Holding Hands in Prayer

by Rev. A. J. Iovine

Holding hands

Last evening, I received a phone call from a member of another local Lutheran church. Their pastor is out of town on vacation and before he headed out on a period of rest and relaxation, he called and asked me if I would be around for the two weeks he would be out of town. After checking my schedule for the rest of the summer — cough, cough — I said I would stand in for him if and when an emergency popped up. Most of the time, emergencies seem to take a vacation with the pastor; but in those rare cases, like last night, a family in Christ needed the help of a clergyman.

I arrived at the emergency room looking for the family. The nurse at the front desk told me that apparently mom had taken ill during dinner and was rushed to the hospital as dad, their two children, and another relative/friend (I am not sure) drove behind the ambulance.

When I arrived at the woman’s assigned ER stall, mom was off taking some tests as her family waited rather impatiently for her to return. Sensing a little apprehension at this new clerical wearing guy standing before them, I asked if it would be OK to say a prayer. Dad gave the go-ahead. When I raised my arms from my side and reached out to hold dad’s hand and one of his children, I could see they were taken aback. Reluctantly, they grasped my hands and we made a kind of prayer circle … and I prayed for health for mom and peace for her family.

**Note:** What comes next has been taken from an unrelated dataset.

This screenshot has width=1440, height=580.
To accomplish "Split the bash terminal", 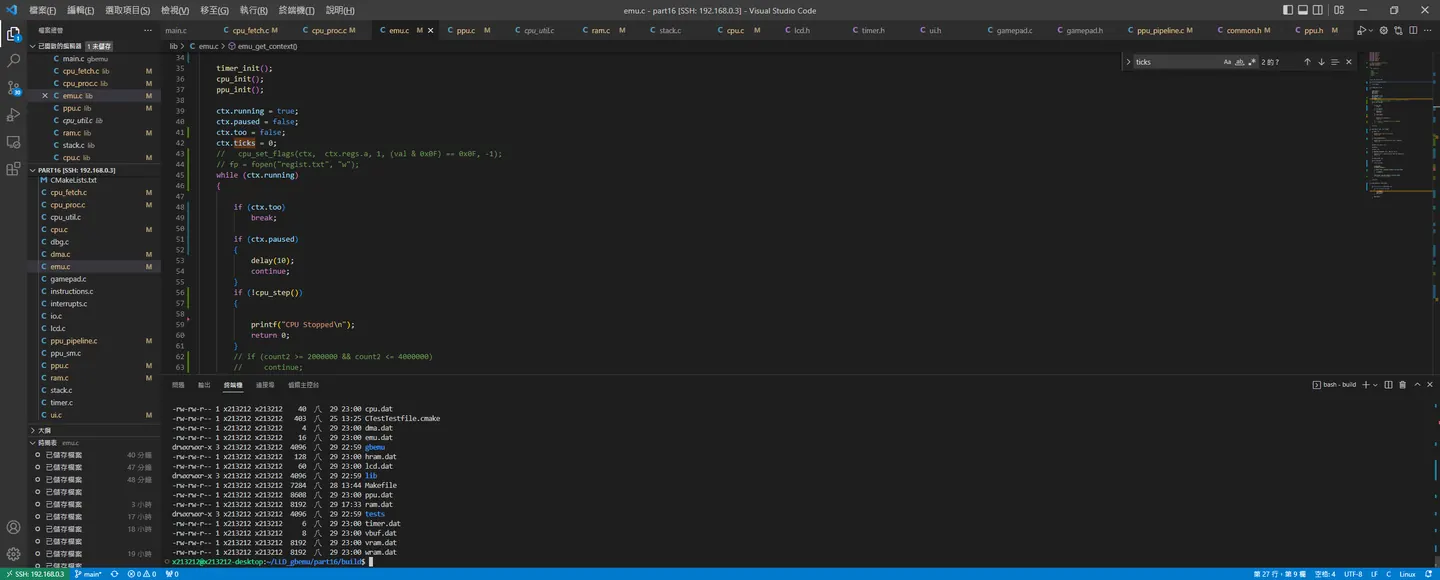I will pos(1389,385).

Immediately following my “Amen,” one of the children said that she never prayed holding anyone’s hand. Dad chimed in that he, too, never held anyone else’s hands in prayer, that is, outside of his wedding day when the pastor asked he and his bride to hold hands as he prayed over them. I explained that holding hands is nothing special, but during times of crisis, holding hands provides a sense of oneness, not just with God in prayer, but also with those around us. Holding hands during prayer doesn’t bring any greater spiritual gift, but in those times of great worry and fear, holding hands in a group does bring a sense of togetherness as you raise your concerns to the Great Physician.

“You are not alone. The Lord is here for you and you are here for one another,” I said.

Dad said he thought prayer hand holding was a kind of “new age stupidity.” While agreeing with him that holding hands during prayer can go overboard, in certain situations it can bring a sense of calm.

“When’s the last time you held your children’s hands,” I asked him. Dad said, “I think the last time I held my daughter’s hand was when she was four and we walked to her preschool.” And as he said those words, a shy little smile came across his daughter’s face while dad smiled broadly. And they held hands.

Now this four-year old is grown up – a college-aged teen with an eyebrow piercing and an iPhone firmly attached to her thumbs. I think last night’s little prayer hand-holding was a good thing for dad and daughter.